3.    Kebudayaan itu diperoleh manusia sebagai anggota masyarakat.

4.    Kebudayaan itu adalah kebudayaan manusia. Hampir semua tindakan manusia adalah kebudayaan, karena yang tidak perlu dibiasakan dengan cara belajar, misalnya tindakan atas dasar naluri, gerak reflek. Sehubungan dengan itu, kita perlu mengetahui perbedaan tingkah laku manusia dengan makhluk lainnya, khususnya hewan.

Ada 7 pokok perbedaan itu (Djoko Widagdho, 2008: 21-24), seperti:

1.    Sebagian besar kelakuan manusia dikuasai oleh akalnya, sedangkan hewan pada nalurinya.

2.    Sebagian besar kehidupan manusia dapat berlangsung dengan bantuan peralatan sebagai hasil kerja akalnya. Secara fisik manusia lebih lemah daripada hewan, karena itu dengan akalnya ia menciptakan peralatan untuk mempertahankan diri dan kehidupannya.

3.    Sebagian besar kelakuan manusia didapat dan dibiasakan melalui proses belajar, sedangkan hewan melalui proses nalurinya.

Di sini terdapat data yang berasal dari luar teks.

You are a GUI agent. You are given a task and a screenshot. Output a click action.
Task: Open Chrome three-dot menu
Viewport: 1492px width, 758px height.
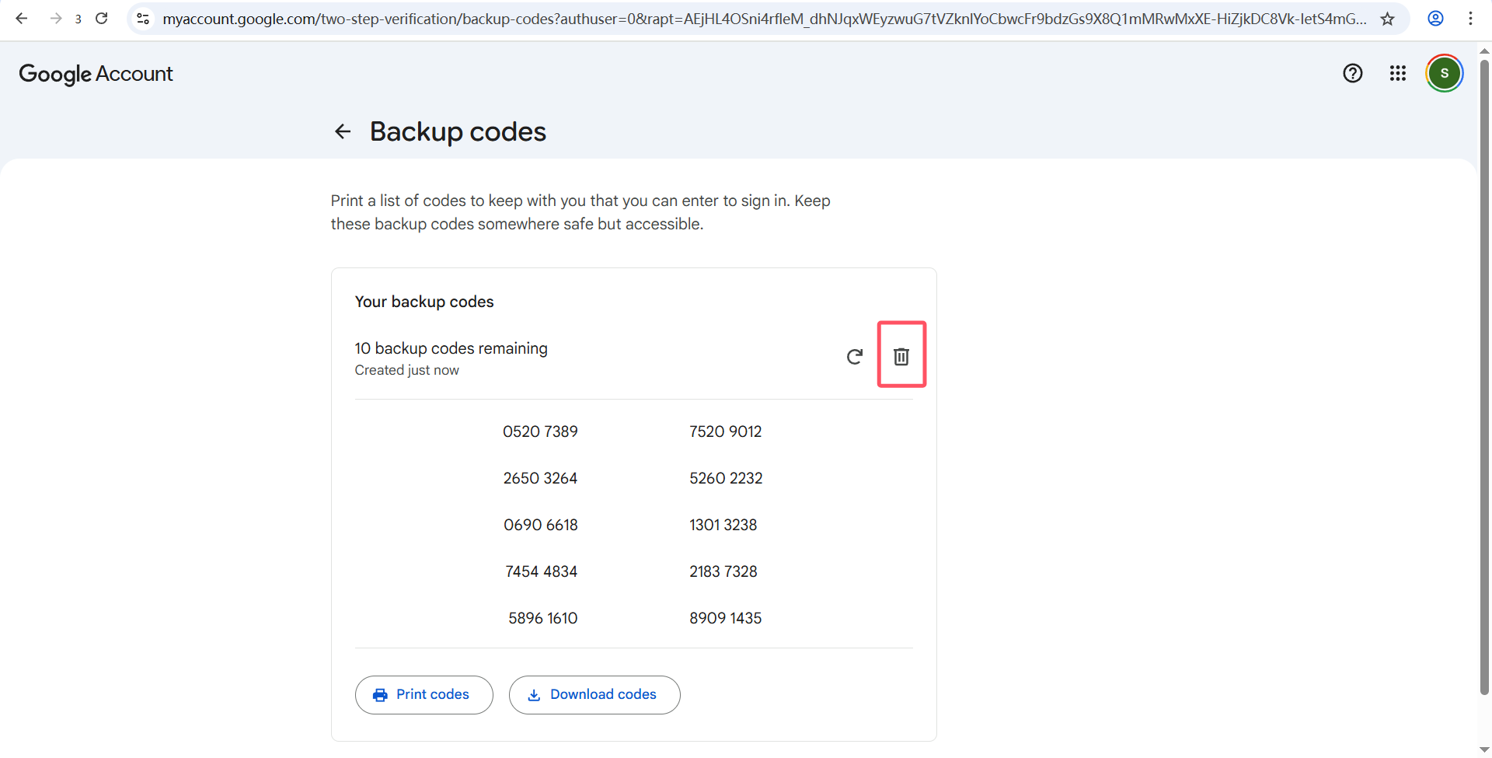1470,19
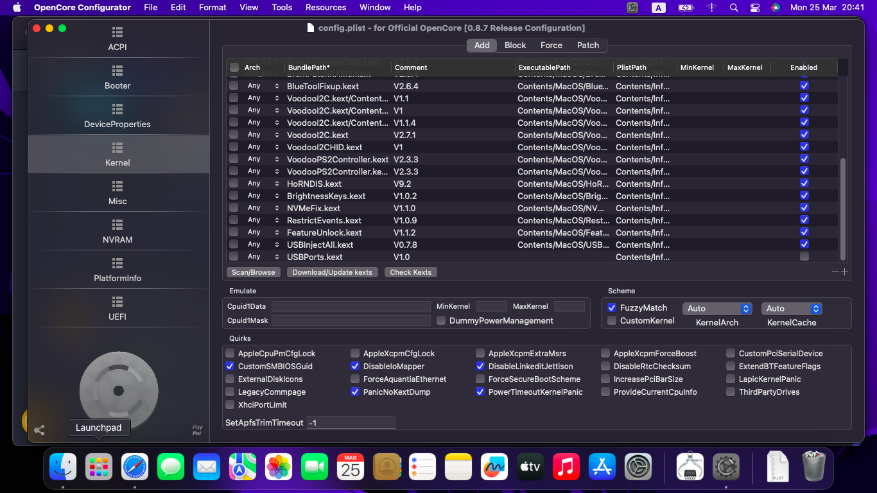The image size is (877, 493).
Task: Select the PlatformInfo sidebar icon
Action: (117, 270)
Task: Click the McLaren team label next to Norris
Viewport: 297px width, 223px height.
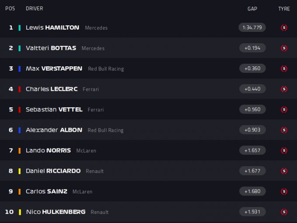Action: [86, 151]
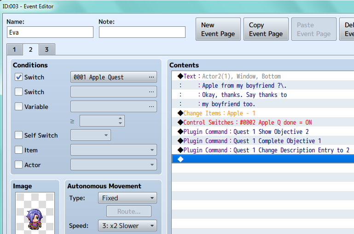Expand the movement Type dropdown set to Fixed
Screen dimensions: 354x234
[x=128, y=198]
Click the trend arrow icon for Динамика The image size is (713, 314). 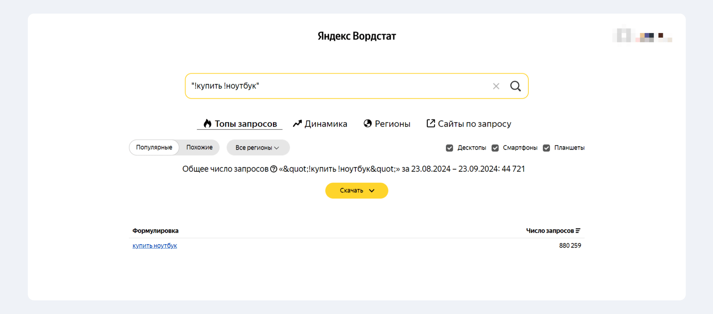click(297, 124)
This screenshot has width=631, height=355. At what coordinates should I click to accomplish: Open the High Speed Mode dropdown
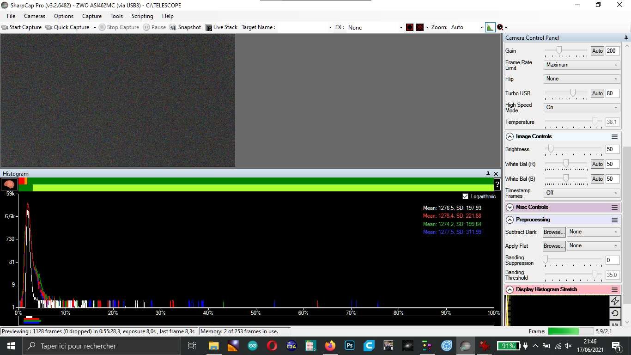[582, 107]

4.    Manusia mempunya bahasa, baik lisan (lambang vokal) maupun tertulis.

5.    Pengetahuan manusia bersifat kumulatif (terus bertambah) yang dikarenakan masyarakatnya yang berkembang dan telah mempunyai sistem pembagian kerja.

6.    Sistem pembagian kerja pada masyarakat manusia auh lebih kompleks daripada masyarakat hewan.

7.    Masyarakat manusia sangat beranela ragam, sedangkan pada hewan tetap saja.

Mengenai konsep budaya yang begitu luas, maka guna keperluan analisa konsep kebudayaan itu perlu dipecah lagi ke dalam unsur-unsurnya, yang kita kenal sebagai “unsur-unsur kebudayaan yang universal”, dan merupakan unsur-unsur yang dapat kita temukan pada semua kebudayaan di dunia.

Unsur-unsur universal menurut Koentjaraningrat (1993: 1-2) yang sekaligus menjadi isi dari semua kebudayaan di dunia seperti:

1.    Sistem religi dan upacara keagamaan

2.    Sistem dan organisasi kemasyarakatan

3.    Sistem pengetahuan

4.    Bahasa

5.    Kesenian

6.    Sistem mata pencaharian hidup

7.    Sistem teknologi dan peralatan

Koentjaraningrat (1993: 5) menyatakan bahwa kebudayaan mempunyai paling sedikit tiga wujud:

1.    Wujud kebudayaan sebagai suatu kompleks dari ide-ide, gagasan, nilai-nilai, norma-norma, peraturan dan sebagainya.

Sifatnya yang abstrak ini menjadikannya tak dapat diraba atau difoto. Kebudayaan ideel ini dapat disebut adat tata kelakuan. Secara lebih khusus lagi, adat terdiri dari beberapa lapisan, yaitu dari yang paling abstrak dan luas sampai yang paling konkret dan terbatas.

2.    Wujud kebudayaan sebagai suatu kompleks aktivitas kelakuan berpola dari manusia dalam masyarakat.

Wujud yang kedua ini sering disebut sistem sosial , mengenai kelakuan berpola dari manusia itu sendiri. Sebagai rangkaian aktivitas manusia dalam suatu masyarakat, maka sistem sosial bersifat konkret, terjadi di sekeliling kita, dapat diobservasi, dan didokumentasikan.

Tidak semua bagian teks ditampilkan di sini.